## YOUR OBJECTIVE
Set down all of the records exactly.

—————

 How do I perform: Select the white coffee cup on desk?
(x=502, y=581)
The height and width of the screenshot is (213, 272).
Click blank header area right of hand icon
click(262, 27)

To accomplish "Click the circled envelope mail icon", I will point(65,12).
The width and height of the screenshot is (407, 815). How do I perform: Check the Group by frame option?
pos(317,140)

—————

## WRITTEN SOLUTION
 How do I perform: Select the white coffee cup on desk?
(x=502, y=581)
The height and width of the screenshot is (213, 272).
Click blank header area right of hand icon
click(262, 27)

To accomplish "Click the circled envelope mail icon", I will point(65,12).
The width and height of the screenshot is (407, 815). How do I perform: Check the Group by frame option?
pos(317,140)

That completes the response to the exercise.